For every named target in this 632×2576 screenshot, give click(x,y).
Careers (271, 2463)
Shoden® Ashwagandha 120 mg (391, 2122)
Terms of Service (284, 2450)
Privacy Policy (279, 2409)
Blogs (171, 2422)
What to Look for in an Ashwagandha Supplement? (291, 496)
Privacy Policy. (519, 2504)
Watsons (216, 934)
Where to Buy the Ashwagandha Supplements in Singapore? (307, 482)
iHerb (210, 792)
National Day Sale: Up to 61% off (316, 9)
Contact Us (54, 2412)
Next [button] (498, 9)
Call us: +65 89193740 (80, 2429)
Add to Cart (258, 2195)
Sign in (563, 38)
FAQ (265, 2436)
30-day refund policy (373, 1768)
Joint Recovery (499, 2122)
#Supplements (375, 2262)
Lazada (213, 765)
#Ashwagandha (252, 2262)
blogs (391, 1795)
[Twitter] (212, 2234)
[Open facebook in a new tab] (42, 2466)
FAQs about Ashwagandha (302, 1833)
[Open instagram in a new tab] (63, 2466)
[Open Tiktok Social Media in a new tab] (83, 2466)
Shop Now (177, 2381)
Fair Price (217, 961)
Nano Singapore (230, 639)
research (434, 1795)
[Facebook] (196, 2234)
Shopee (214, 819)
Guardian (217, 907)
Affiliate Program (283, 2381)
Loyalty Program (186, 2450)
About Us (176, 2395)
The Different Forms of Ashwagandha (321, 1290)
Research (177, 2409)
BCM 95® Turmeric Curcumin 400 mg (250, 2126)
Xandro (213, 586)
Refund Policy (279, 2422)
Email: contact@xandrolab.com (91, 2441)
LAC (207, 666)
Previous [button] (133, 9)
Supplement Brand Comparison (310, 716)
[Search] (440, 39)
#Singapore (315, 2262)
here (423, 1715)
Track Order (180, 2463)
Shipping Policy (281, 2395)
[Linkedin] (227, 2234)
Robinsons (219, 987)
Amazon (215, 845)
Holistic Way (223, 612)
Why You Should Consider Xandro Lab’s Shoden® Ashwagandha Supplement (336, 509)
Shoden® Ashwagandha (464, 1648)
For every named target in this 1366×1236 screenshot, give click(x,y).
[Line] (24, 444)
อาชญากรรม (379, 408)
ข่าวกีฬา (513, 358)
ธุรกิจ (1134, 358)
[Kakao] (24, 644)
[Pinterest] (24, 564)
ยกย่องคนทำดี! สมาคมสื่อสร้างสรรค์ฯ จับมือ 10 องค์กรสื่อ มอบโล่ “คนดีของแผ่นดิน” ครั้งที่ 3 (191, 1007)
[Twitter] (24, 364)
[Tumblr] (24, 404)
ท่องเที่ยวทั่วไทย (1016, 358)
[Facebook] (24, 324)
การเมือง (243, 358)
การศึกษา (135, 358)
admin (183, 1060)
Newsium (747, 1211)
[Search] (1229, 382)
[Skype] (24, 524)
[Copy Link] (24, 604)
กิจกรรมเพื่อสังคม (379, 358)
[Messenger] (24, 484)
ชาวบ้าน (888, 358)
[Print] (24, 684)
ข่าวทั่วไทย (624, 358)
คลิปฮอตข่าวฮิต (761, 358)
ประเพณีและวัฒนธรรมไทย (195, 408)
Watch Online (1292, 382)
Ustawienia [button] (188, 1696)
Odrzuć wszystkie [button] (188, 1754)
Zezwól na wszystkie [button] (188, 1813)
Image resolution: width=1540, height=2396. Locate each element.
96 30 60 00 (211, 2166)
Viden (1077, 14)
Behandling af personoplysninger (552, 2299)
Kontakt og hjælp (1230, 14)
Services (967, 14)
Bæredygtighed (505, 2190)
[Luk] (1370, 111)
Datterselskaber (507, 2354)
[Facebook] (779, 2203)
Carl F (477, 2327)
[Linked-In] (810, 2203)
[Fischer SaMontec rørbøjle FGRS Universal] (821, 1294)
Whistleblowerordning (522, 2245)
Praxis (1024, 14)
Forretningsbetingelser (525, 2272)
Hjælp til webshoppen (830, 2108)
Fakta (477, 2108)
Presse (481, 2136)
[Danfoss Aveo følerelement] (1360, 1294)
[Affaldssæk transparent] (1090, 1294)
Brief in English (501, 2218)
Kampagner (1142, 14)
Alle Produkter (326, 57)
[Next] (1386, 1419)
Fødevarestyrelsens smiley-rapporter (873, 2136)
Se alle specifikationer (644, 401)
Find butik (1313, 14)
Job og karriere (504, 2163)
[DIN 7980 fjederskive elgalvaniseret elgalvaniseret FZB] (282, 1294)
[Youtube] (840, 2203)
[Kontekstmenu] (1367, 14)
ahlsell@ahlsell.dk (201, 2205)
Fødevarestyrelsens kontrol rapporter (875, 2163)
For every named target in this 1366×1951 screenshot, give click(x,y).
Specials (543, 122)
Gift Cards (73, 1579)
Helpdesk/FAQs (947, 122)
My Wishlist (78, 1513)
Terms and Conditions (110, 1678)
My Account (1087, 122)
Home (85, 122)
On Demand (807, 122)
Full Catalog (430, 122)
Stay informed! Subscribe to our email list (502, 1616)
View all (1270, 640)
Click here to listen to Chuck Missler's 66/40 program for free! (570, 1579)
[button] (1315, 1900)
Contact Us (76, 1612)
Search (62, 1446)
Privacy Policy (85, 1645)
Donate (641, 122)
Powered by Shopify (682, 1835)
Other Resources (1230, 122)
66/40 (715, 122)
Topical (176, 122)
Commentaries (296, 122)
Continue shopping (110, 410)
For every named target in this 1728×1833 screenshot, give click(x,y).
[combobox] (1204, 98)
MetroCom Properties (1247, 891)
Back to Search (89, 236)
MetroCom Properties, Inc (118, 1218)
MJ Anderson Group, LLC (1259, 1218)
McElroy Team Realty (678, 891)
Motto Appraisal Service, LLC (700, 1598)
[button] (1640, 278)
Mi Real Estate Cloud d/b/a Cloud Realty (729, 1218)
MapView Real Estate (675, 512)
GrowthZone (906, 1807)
┄┄┄┄┄┄┄┄┄┄┄┄┄┄┄┄┄┄┄┄
* TASK INSTRUCTIONS
Copy each line above containing the string "FAQs".

* ANSWER BOX
FAQs about Ashwagandha (302, 1833)
Helpdesk/FAQs (947, 122)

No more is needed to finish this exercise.